Note, as Jose27 points out in the comments, that the boundedness assumption is not needed, as it is implied by the norm condition.
From the norm condition,
$$\tag{1}
\Vert f_n-f_m\Vert_\infty=1,\quad \text{whenever }\ n\ne m,
$$
it follows that
the sequence $\{f_n\}_{n=1}^\infty$ is uniformly bounded over $[0,1]$.
Equation (1) also implies that $\{f_n\}_{n=1}^\infty$ cannot be equicontinuous over $[0,1]$:
Suppose $\{f_n\}_{n=1}^\infty$ were equicontinuous over $[0,1]$. Then by the
Arzelà-Ascoli Theorem, there is a subsequence $\{f_{n_k}\}_{k=1}^\infty$ of $\{f_n\}_{n=1}^\infty$ that converges uniformly on $[0,1]$. In particular, $\{f_{n_k}\}_{k=1}^\infty$ is uniformly Cauchy.

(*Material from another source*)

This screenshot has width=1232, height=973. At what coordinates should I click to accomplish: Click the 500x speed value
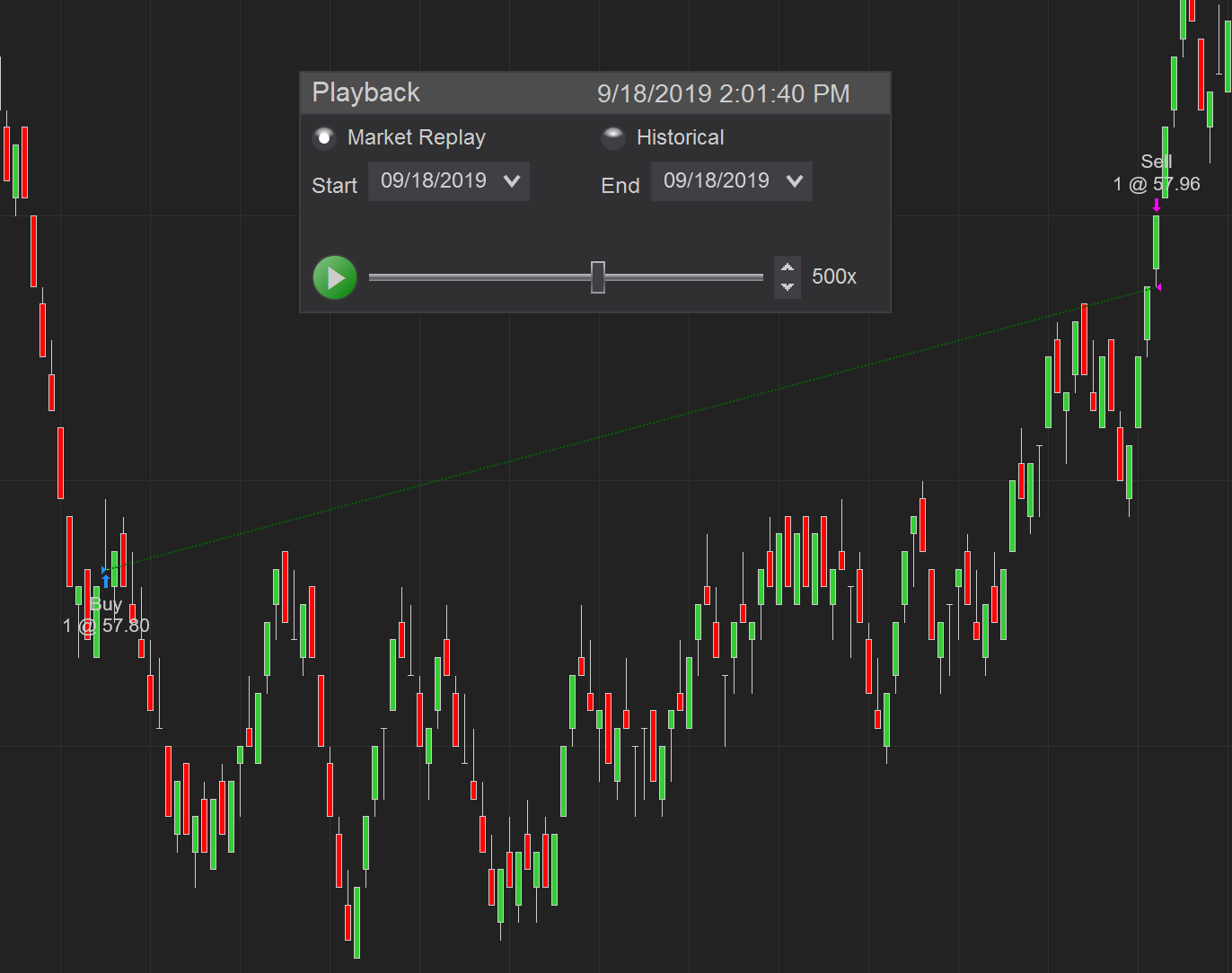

That is, for each $\epsilon>0$, there is a positive integer $N$ so that
$$
|f_{n_k}(x ) -f_{n_{l}}(x )|<\epsilon, \quad \text{for all }\ k,l\ge N\ \text{ and all }\ x\in[0,1].
$$
But, setting $\epsilon={1\over2}$ and fixing a positive integer $N$, we have by equation (1) the existence of some $x_{\scriptscriptstyle N}\in[0,1]$ with
$|f_{n_N}(x_{\scriptscriptstyle N}) -f_{n_{N+1}}(x_{\scriptscriptstyle N})|>{1\over2}$. As $N$ was arbitrary, this contradicts the fact that $\{f_{n_k}\}_{k=1}^\infty$ is uniformly Cauchy.
It follows that $\{f_n\}_{n=1}^\infty$ is not equicontinuous over $[0,1]$.